Chiquita Brands International will begin negotiations to be acquired by Cutrale Group and Safra Group after its shareholders rejected a proposed purchase of fellow banana producer Fyffes.
Shareholders of Charlotte, North Carolina-based Chiquita didn’t back its bid for Fyffes at a special meeting today, according to a company statement, clearing the way for discussions on Cutrale-Safra’s sweetened $14.50-a-share offer. Which was reported earlier today in FreshPlaza.

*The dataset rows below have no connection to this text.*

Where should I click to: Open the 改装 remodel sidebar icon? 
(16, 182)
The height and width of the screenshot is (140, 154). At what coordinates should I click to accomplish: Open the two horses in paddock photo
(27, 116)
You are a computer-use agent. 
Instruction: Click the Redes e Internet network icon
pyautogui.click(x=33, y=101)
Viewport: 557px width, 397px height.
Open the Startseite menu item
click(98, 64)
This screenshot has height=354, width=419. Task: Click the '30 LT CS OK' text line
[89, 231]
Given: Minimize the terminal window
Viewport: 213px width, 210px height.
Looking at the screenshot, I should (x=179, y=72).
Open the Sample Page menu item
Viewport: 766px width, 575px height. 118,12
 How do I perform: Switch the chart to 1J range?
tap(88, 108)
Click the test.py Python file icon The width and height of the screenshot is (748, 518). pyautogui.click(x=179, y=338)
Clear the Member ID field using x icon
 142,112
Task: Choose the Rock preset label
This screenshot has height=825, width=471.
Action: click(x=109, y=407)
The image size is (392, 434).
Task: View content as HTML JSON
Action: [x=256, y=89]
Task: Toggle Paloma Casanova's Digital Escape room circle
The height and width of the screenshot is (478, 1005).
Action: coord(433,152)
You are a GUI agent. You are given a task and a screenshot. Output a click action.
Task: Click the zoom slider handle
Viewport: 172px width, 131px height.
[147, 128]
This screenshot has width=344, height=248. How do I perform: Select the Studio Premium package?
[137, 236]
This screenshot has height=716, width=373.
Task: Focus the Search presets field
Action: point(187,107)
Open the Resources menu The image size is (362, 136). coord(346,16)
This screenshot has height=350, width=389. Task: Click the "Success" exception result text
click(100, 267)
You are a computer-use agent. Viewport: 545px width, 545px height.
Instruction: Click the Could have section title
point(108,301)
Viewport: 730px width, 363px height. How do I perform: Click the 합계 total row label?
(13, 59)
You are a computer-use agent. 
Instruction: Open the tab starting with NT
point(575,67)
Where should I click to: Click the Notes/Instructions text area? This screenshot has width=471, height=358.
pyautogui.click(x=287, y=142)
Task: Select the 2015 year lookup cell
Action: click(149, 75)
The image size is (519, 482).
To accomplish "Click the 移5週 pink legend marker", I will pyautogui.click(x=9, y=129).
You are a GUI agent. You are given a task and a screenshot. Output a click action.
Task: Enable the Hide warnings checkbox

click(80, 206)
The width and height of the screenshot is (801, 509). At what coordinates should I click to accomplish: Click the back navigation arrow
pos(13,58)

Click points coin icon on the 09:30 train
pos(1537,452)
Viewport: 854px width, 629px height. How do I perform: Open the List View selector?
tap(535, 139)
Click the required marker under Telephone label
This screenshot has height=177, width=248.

“Given today’s results, we have determined to terminate the agreement with Fyffes and to engage with Cutrale-Safra regarding its revised offer,” Chiquita Chief Executive Officer Edward F. Lonergan said in a statement. Details of the vote weren’t disclosed.
Fyffes Payment
The current Cutrale-Safra offer is worth $685.9 million, or $1.27 billion including the assumption of Chiquita’s debt, according to data compiled by Bloomberg. Cutrale controls more than one-third of the $5 billion orange-juice market and has global operations in apples, peaches, lemons and soybeans.
Chiquita, which traces its roots to an 1870 shipment of Jamaican bananas to Jersey City, New Jersey, rose 3.6 percent to $14.25 at 11:39 a.m. in New York. Fyffes fell 5 percent to 94 euro cents at 4:15 p.m. in Dublin.
If Chiquita agrees to another transaction within 9 months, Fyffes said it’s entitled to a termination fee equal to 3.5 percent of the value of Chiquita shares.
The payment would amount to about 6.5 percent of Fyffes’ current market capitalization, Holohan said today by phone today.
The Chiquita-Fyffes combination would have created the world’s largest banana company. It also would have allowed Chiquita to relocate its headquarters to Ireland, which has a lower corporate tax rate.